Wednesday 28 September 2011

THE MIRROR - The Full Moon Rising

     I am in here. I am inside the glass now, inside the mirror, the one above the fireplace. There is nothing that could have prepared me for this. Nothing that anyone could have told me. No warning would have been enough. And no warning was enough. But, the terror that Sophia described is nothing compared to the reality.
     This is the very essence of unsettling. Disembodied, I am in here. I am nothing but myself, just my self, literally, the kernel of what I am. I don't know if I am my soul or I am my mind, all I can say is, that I am. Not that I can actually say anything, for I have no mouth. That was a joke.  I think therefore I am. Period.
     I am not alone. The other creatures are in here also. I think there may be thousands of them. They make quite an uproar in a language and range of sound I can not understand. Yet it is not unpleasant and somehow vaguely familiar. I know! They sound like wind chimes, that's what they remind me of, wind chimes.

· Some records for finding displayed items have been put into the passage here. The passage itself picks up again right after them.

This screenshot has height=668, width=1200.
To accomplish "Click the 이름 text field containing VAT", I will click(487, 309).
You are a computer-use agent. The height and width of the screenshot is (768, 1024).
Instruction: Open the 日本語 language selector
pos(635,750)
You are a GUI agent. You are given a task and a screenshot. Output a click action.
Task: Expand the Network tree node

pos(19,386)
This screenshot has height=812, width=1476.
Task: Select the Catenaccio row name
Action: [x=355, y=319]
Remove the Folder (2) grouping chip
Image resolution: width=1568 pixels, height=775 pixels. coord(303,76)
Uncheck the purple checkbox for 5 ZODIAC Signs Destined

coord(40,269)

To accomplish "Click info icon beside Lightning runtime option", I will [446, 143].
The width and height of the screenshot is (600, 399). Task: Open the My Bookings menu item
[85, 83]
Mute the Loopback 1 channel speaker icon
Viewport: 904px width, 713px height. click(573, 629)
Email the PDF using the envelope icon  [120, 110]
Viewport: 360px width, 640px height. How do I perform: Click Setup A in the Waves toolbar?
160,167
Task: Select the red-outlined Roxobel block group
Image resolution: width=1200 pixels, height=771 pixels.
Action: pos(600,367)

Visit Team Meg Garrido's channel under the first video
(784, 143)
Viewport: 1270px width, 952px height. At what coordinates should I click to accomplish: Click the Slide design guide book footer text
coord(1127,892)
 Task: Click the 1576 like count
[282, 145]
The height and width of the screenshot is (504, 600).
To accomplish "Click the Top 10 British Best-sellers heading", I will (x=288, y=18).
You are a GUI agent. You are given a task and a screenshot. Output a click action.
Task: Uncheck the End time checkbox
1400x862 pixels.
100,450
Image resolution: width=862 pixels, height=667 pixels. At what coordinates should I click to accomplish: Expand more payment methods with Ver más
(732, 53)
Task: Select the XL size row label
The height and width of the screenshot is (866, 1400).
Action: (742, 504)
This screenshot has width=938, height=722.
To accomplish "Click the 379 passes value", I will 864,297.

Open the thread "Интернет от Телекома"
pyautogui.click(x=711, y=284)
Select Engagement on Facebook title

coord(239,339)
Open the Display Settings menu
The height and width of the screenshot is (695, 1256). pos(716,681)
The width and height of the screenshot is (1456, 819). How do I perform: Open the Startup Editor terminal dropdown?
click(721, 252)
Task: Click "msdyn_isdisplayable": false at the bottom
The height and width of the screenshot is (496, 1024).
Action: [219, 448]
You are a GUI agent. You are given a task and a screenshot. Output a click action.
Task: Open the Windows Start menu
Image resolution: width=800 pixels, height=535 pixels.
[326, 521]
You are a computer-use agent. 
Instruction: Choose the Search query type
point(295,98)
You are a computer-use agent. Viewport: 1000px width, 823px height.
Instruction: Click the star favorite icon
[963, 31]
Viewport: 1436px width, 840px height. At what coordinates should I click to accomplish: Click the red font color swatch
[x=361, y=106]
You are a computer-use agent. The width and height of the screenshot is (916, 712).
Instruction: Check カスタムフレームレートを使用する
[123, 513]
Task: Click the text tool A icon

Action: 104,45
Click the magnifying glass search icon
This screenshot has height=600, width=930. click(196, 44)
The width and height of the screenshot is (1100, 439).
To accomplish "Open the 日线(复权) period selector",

     I seem to be the only human in here, could that be possible? I feel terribly alone and helpless. But at least I have sight.  I have no eyes, but somehow I am able to see everything in front of the mirror. Thank goodness I chose the living room and not the bathroom! Another joke.  I watch my family move in and out of the room. They haven't even noticed that I am not among them.  They think that the body the creature inhabits is actually mine. How can that be?
     Sophia was right. They are very clever. It must have been watching me for years, memorising my speech, learning our language and our habits, and biding its time.
     "The spirits in the glass will steal your body from you in the wink of an eye." She had told me, countless times.  "They will use your body as their own and will imprison your soul in the glass in their place. It only takes an instant, and poof! You are lost forever."
     She told me about the full moon, that the full moon releases the creature's powers. How I should never look at my reflection on a full moon night. She had even covered all the mirrors and all our windows on those nights as a precaution. I half believed her, which only made me more curious, too curious, too reckless, and now I am locked in here forever. That is, unless I stoop as low as they, and entice someone else to look at their reflection on a night when the full moon is rising.